A few days ago, in a local newspaper, a perfectly reasonable man argued that because he wasn't hurting anybody when he went down to the beach to read the paper and smoke a cigar, there shouldn't be a law preventing him from doing so. I'd be the first to agree with him that he's probably not hurting anybody, but I would still vote for a law outlawing his cigar. And that's because I have a vision of what a beach is supposed to look like, and it doesn't include his cigar. Him and his beach chair maybe, but not his cigar. To me, looking at that cigar is no different from having to watch a monkey have sex with a mailbox. That's how I see it. But it's also how a lot of other people see it too, so many in fact, that we make up a pretty strong majority.
Is this entire idea un-American? Does it compromise the ideal of personal liberty? Sure it does, when you put it like that. But when you describe it as a health hazard, it looks totally different. And while I don't buy into the idea that it's a significant health hazard, who the hell am I to argue? I'm no scientist. I'm just a guy who thinks that smoking on the beach is as fundamentally wrong as trying to teach a blender to speak French.

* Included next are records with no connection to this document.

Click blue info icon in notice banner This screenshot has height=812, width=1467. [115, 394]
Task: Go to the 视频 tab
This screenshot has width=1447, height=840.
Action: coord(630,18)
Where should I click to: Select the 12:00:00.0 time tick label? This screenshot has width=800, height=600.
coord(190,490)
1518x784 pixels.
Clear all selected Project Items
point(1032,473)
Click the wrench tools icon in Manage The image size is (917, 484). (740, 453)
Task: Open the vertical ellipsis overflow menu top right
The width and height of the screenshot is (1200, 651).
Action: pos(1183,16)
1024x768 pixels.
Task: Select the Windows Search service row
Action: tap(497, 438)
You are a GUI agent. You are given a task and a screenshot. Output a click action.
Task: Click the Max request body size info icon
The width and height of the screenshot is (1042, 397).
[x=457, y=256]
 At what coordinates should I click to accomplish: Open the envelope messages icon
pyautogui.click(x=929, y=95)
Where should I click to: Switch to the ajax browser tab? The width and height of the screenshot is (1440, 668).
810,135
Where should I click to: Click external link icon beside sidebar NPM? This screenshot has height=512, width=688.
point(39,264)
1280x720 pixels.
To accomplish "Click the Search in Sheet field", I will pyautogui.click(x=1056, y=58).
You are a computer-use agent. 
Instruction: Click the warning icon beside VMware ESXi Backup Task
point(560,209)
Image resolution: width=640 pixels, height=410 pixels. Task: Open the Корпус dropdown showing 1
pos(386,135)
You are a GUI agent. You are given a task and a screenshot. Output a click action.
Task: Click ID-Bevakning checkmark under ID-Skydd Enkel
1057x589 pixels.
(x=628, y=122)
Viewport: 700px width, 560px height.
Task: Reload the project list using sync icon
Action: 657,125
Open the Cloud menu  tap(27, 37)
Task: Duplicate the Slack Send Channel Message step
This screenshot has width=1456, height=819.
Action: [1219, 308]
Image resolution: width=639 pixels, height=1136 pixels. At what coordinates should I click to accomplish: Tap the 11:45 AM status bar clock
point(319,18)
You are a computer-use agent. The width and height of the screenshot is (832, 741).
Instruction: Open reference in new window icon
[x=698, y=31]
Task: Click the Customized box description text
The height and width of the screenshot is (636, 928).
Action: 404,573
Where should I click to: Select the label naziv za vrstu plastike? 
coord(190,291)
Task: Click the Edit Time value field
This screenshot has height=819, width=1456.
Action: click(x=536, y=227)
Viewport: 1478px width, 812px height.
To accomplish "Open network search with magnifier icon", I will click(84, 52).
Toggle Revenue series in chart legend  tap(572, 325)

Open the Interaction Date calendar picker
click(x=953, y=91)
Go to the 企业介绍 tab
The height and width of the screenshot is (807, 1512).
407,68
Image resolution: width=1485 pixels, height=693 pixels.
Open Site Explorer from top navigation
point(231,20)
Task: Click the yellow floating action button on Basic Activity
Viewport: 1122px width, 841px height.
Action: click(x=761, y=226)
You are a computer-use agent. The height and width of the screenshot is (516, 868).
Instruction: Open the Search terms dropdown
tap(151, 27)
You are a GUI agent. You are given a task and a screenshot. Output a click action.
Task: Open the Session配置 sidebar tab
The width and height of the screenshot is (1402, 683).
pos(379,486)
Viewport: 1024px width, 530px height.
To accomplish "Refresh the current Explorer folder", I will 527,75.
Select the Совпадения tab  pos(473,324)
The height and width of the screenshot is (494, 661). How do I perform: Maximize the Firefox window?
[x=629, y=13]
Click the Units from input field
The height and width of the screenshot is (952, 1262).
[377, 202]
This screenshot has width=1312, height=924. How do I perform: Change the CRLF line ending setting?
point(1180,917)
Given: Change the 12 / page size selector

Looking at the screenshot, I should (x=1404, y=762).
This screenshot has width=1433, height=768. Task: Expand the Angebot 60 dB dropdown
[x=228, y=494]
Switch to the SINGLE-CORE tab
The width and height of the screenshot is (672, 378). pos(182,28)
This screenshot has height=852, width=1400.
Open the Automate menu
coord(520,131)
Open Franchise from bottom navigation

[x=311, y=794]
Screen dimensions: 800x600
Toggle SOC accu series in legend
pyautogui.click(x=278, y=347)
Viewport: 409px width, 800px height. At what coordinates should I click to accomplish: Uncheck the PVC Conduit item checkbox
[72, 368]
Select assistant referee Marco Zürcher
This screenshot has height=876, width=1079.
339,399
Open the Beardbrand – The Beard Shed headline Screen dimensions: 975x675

If it seems cynical to embrace an illogical argument to keep the beach the way I think it should be, it's no more cynical than those who quote the Constitution and talk of personal liberty just because they can't wait until their kids are through building their sand castle before they stick yet another burning wad of dried leaves in their face.
Unfortunately for any smoker trying to get a tan, there are a lot of people who see it the same way I dos.